Die Liste einfach auf der Konsole auszugeben ist kein Problem. Schwierigkeiten bereitet jedoch die Ausgabe der kompletten Liste in einer Datei. Wenn ich das Programm ablaufen lasse, wird zwar die Datei erzeugt, jedoch ist immer nur der letzte Dateiname des Verzeichnisses in der Liste aufgeführt. Ich vermute, es liegt daran, dass für jeden Dateinamen eine neue Datei erstellt wird, wobei die vorhergehende immer überschrieben wird.

Ich denke, dass das Problem in der for-Schleife liegt. Vielleicht ist aber mein Ansatz auch ganz falsch. Ich bin eben Neuling. Würde mich über schnelle Hilfe freuen.

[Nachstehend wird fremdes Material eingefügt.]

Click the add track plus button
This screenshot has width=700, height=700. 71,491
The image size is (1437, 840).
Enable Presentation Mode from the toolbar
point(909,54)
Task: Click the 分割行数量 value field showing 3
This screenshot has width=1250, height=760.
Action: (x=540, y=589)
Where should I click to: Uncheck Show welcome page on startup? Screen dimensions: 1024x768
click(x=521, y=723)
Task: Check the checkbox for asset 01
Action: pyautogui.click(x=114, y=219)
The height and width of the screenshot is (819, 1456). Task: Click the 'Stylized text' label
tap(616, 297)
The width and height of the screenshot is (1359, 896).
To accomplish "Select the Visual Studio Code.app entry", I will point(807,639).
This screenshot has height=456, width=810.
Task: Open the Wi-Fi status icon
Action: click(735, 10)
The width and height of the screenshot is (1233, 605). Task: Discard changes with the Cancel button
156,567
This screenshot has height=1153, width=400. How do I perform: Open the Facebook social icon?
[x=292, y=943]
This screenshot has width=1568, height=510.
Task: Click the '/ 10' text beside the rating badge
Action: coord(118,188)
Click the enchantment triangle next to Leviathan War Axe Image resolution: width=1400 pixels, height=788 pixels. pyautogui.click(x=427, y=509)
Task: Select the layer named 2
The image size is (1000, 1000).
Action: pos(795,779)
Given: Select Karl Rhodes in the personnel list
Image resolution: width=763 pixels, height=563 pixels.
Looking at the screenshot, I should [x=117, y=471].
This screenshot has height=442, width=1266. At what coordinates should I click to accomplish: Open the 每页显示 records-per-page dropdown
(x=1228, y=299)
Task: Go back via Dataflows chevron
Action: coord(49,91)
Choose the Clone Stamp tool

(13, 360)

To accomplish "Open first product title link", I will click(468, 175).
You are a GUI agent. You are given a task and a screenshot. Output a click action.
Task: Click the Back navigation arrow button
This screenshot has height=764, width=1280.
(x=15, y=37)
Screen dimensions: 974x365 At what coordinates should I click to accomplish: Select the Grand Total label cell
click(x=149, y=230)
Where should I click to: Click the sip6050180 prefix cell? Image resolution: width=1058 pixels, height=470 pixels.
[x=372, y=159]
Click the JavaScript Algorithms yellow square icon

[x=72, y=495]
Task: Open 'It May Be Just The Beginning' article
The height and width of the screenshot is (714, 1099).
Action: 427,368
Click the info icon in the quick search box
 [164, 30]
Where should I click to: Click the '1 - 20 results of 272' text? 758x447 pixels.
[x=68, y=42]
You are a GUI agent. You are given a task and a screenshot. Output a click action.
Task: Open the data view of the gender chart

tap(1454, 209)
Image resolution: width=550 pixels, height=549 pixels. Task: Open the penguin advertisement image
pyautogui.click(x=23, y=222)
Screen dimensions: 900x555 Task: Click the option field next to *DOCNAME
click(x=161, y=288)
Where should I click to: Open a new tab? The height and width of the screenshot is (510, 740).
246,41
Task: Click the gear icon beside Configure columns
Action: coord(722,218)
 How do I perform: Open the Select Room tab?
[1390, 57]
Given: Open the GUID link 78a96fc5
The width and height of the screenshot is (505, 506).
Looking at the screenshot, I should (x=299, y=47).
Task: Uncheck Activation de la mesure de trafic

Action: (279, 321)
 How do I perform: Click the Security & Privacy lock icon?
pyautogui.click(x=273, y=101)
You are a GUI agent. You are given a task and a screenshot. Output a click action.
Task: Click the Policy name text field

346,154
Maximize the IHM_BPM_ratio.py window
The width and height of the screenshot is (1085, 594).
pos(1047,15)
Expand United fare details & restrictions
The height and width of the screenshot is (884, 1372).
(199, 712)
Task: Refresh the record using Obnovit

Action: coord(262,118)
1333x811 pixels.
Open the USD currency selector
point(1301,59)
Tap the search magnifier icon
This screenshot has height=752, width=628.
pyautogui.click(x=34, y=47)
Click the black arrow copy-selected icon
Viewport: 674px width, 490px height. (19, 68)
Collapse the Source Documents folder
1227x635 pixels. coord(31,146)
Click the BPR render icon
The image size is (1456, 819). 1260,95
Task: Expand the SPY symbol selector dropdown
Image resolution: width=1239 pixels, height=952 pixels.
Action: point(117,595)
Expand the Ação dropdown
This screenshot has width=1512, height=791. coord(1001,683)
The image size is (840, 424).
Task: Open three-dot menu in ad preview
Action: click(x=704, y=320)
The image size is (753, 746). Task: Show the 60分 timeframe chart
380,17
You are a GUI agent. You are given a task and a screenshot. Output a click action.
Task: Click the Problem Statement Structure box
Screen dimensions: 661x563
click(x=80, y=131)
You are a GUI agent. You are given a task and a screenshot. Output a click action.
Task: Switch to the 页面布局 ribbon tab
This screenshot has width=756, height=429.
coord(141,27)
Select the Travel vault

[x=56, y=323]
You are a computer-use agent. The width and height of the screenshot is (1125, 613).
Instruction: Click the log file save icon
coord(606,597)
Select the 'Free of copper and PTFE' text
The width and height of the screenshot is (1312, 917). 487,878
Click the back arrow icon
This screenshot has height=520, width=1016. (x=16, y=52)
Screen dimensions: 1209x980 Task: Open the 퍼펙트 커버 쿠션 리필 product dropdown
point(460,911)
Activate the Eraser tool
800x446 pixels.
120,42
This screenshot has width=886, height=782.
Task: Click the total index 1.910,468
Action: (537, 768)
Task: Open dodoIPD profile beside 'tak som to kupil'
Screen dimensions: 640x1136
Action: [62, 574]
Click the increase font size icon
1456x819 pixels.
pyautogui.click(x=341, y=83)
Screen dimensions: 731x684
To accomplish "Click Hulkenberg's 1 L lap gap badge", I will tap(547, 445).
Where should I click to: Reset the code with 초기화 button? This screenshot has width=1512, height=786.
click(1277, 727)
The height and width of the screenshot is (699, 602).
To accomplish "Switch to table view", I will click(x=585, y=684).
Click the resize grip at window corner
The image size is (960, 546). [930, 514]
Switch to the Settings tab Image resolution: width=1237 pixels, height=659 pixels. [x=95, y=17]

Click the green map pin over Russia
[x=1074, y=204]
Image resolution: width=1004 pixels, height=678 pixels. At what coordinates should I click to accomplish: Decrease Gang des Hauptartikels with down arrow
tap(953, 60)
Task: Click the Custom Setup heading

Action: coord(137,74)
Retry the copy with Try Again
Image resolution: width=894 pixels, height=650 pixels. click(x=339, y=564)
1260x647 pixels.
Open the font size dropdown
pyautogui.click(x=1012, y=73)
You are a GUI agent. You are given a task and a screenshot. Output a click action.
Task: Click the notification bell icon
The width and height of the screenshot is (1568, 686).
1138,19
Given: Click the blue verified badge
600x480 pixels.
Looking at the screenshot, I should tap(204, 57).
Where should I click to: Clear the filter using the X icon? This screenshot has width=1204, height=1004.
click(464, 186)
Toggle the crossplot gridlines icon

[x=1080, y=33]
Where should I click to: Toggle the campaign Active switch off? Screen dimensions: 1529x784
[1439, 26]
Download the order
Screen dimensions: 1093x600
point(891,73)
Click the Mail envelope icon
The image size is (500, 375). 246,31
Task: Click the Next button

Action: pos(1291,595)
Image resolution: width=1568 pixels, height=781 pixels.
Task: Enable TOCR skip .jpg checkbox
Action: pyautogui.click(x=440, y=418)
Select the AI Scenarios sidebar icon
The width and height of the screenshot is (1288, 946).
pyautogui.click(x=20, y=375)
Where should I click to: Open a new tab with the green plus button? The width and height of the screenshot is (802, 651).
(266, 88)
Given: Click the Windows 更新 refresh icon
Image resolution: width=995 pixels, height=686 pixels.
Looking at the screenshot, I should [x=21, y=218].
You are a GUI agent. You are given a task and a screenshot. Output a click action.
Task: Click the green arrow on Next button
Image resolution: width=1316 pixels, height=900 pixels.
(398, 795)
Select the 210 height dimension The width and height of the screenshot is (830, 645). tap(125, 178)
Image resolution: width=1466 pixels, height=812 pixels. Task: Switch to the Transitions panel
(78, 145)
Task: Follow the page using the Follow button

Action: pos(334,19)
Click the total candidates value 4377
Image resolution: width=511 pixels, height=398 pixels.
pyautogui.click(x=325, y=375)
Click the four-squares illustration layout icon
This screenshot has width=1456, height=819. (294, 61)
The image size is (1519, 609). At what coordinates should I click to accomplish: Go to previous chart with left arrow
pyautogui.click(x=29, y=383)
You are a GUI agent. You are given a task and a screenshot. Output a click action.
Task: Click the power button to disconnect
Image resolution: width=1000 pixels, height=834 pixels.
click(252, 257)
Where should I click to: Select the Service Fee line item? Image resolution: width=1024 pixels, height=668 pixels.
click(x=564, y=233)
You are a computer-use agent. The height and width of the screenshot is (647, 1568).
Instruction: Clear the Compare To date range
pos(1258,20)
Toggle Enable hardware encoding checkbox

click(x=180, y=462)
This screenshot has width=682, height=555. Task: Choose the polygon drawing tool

Am besten wäre eine konkrete Verbesserung, damit das Programm wie gewünscht arbeitet.

Hier ist das fehlerhafte Programm:



> import java.io.*;
> 
> public class DateinamenLesenUndInDateiSchreiben {
> public static void main(String[] args) {
> ...


_

Vielen Dank und herzliche Grüße!_


----------



## AmunRa (25. Mai 2008)

Setze den Printwriter vor die For-schleife und
den close()- Befehl danach
müsste funktionieren


----------



## Wanderbart (25. Mai 2008)

Hat funktioniert!!! Vielen Dank auch.


----------